Richmond lawmakers submit bills to help high school students, businesses
2/1/2018, 8:20 p.m.
By Deanna Davison
Capital News Service
Juniors and seniors in Richmond Public Schools would receive paid apprenticeships and training with local businesses, and participating employers would get tax credits from the state, under legislation filed by Richmond lawmakers.
Democratic Delegate Jeffrey Bourne and Republican Sen. Glen Sturtevant, who both represent parts of the city in the General Assembly, want to establish a pilot program for the 2018-19 or 2019-20 academic year.

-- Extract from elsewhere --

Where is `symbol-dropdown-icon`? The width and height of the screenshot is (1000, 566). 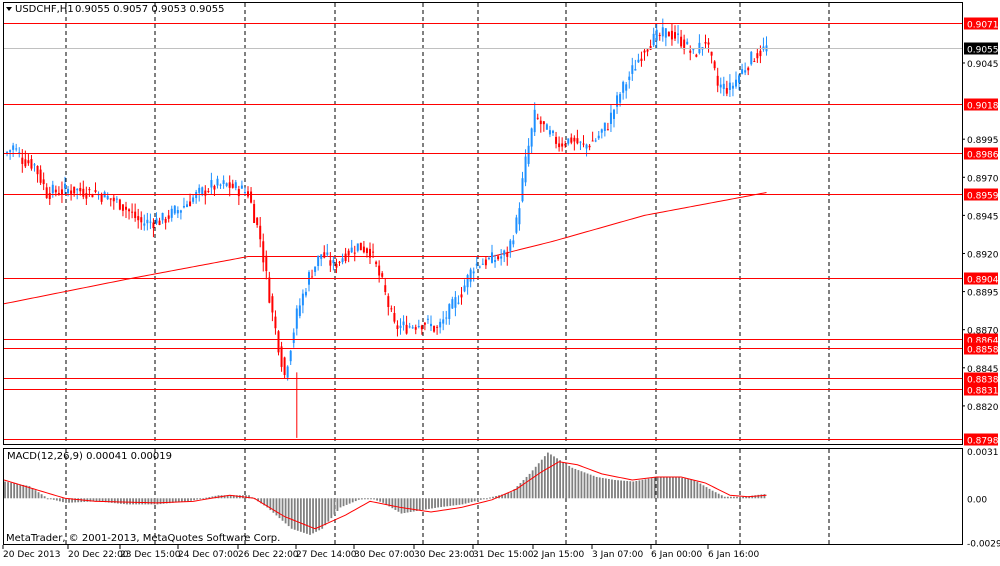 symbol-dropdown-icon is located at coordinates (9, 9).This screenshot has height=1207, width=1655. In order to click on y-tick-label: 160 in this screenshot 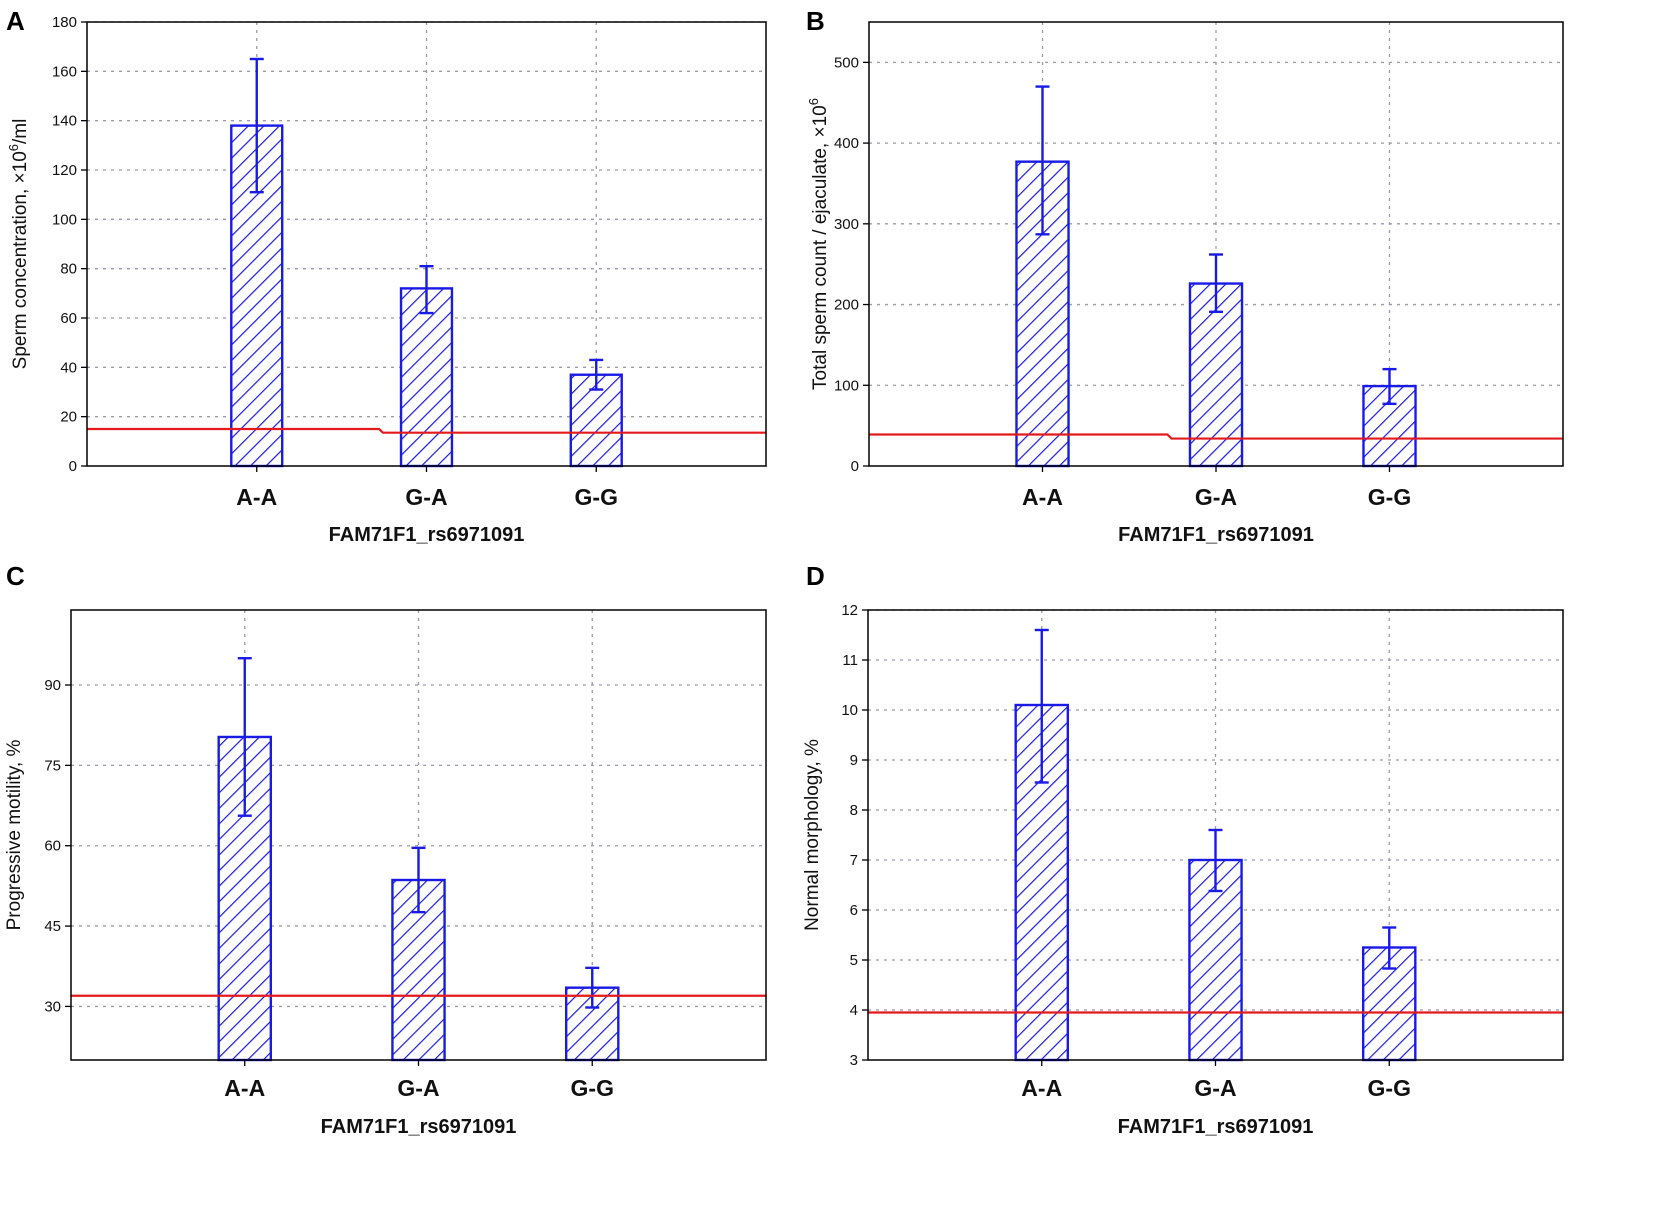, I will do `click(64, 72)`.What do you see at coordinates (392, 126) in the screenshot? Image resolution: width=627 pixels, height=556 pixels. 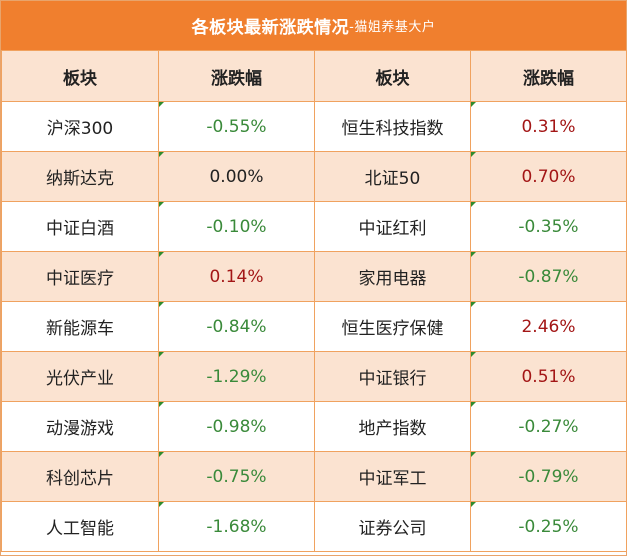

Under the program, up to 25 Richmond students would receive “competitive compensation” while being trained in high-demand fields.

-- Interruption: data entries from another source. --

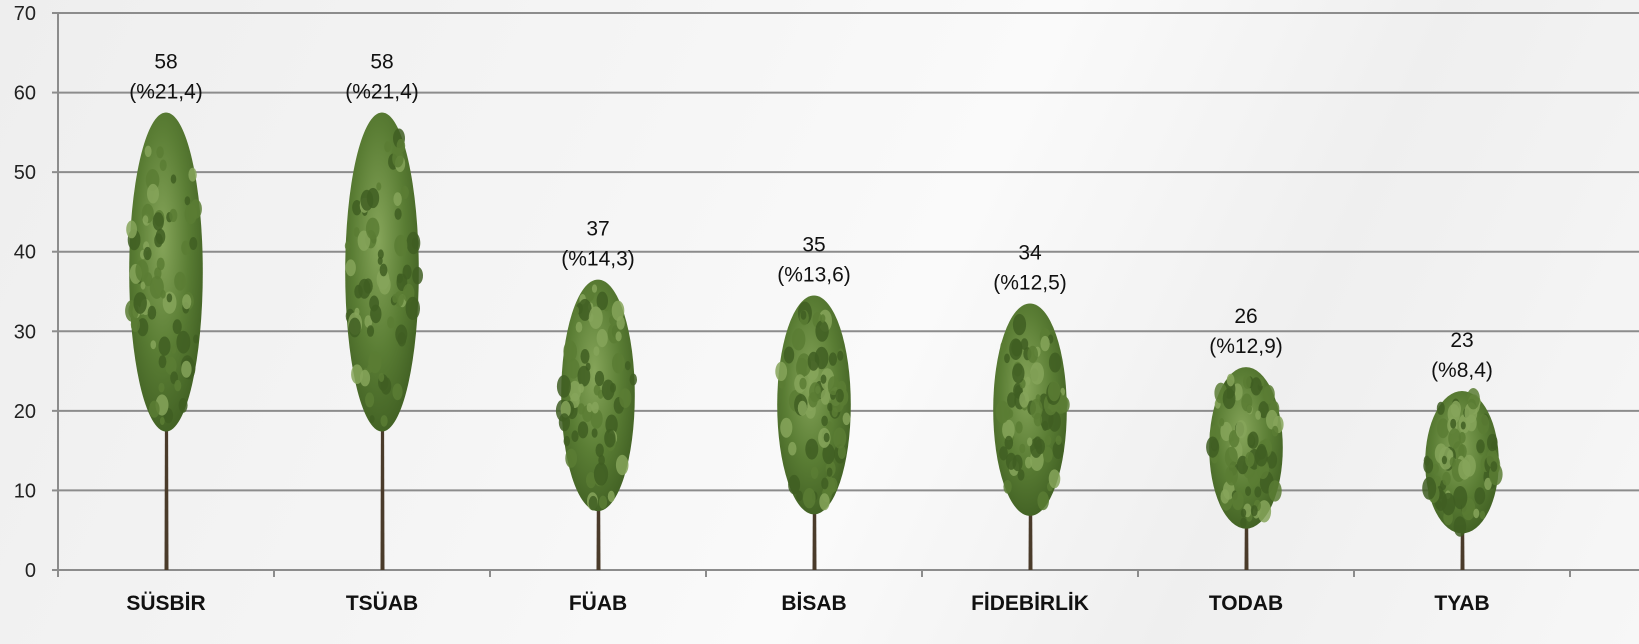  What do you see at coordinates (814, 604) in the screenshot?
I see `x-tick-label: BİSAB` at bounding box center [814, 604].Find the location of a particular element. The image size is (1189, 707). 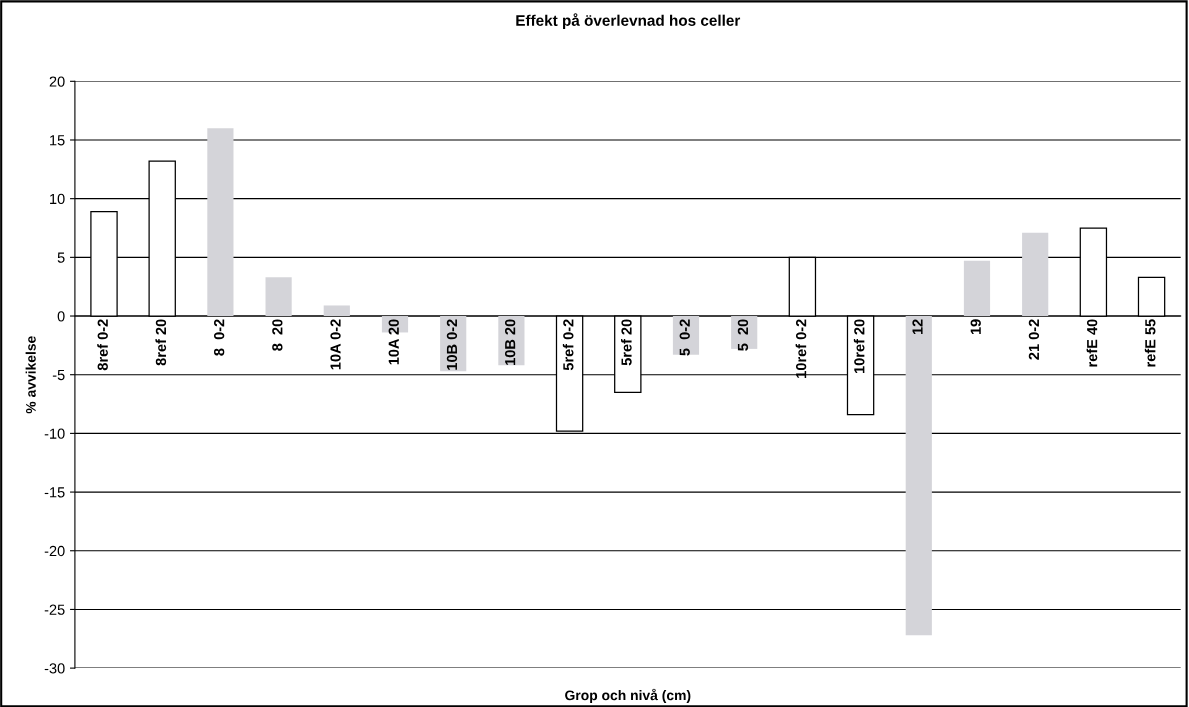

x-tick-label: 19 is located at coordinates (976, 327).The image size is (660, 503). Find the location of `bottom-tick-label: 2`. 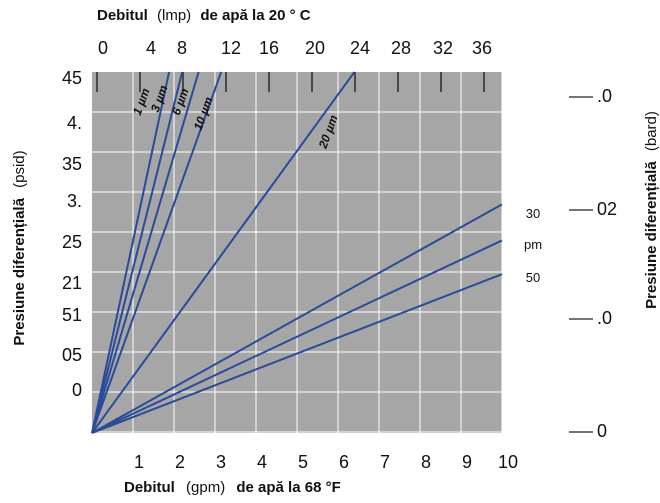

bottom-tick-label: 2 is located at coordinates (180, 462).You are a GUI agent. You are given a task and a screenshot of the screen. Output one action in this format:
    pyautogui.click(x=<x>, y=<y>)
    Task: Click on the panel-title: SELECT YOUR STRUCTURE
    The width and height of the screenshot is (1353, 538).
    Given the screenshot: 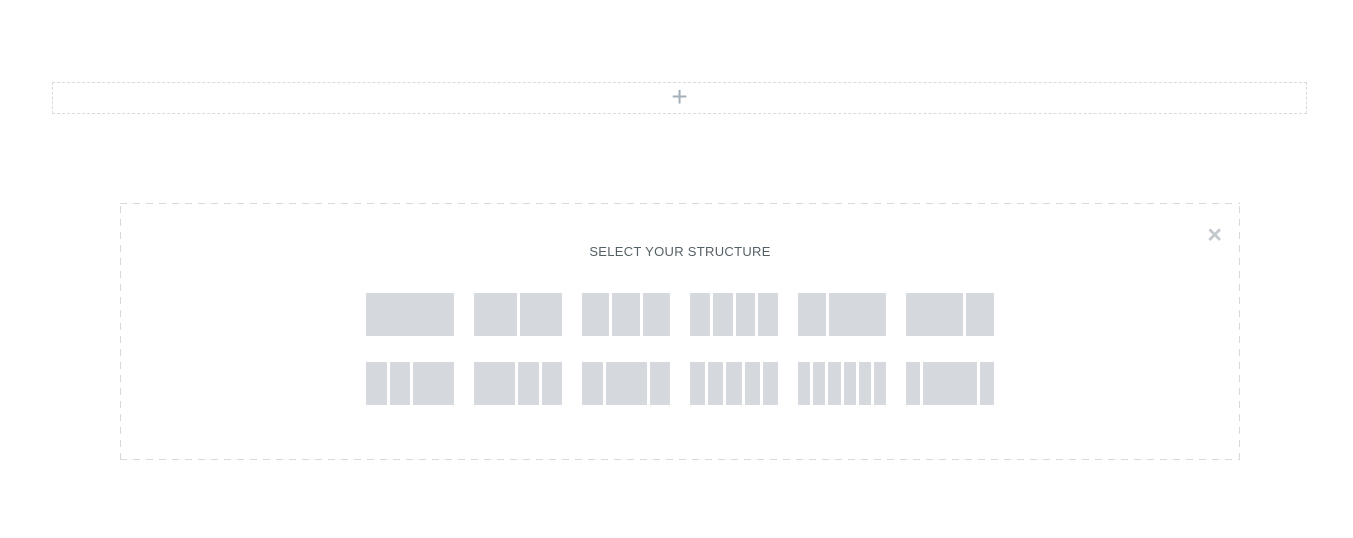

Delegate Bourne and Sen. Sturtevant say it is important to help students who do not pursue traditional college degrees prepare for the workforce.
“This pilot program will provide a great opportunity for bright and hard-working students to get hands-on experience,” Sen. Sturtevant said.
Participating local businesses would receive a $2,500 tax credit per student per semester. Student compensation would equal “no less than the value” of that credit. The total tax credits awarded by the state could not exceed $125,000 a year, according to their bills.
Delegate Bourne and Sen. Sturtevant previously served together on the Richmond School Board for four years.
The lawmakers have submitted companion bills to create the apprenticeship program. Sen. Sturtevant has introduced SB 937 in the Senate, while Delegate Bourne is the patron of HB 1575 in the House of Delegates. Both measures are awaiting committee hearings.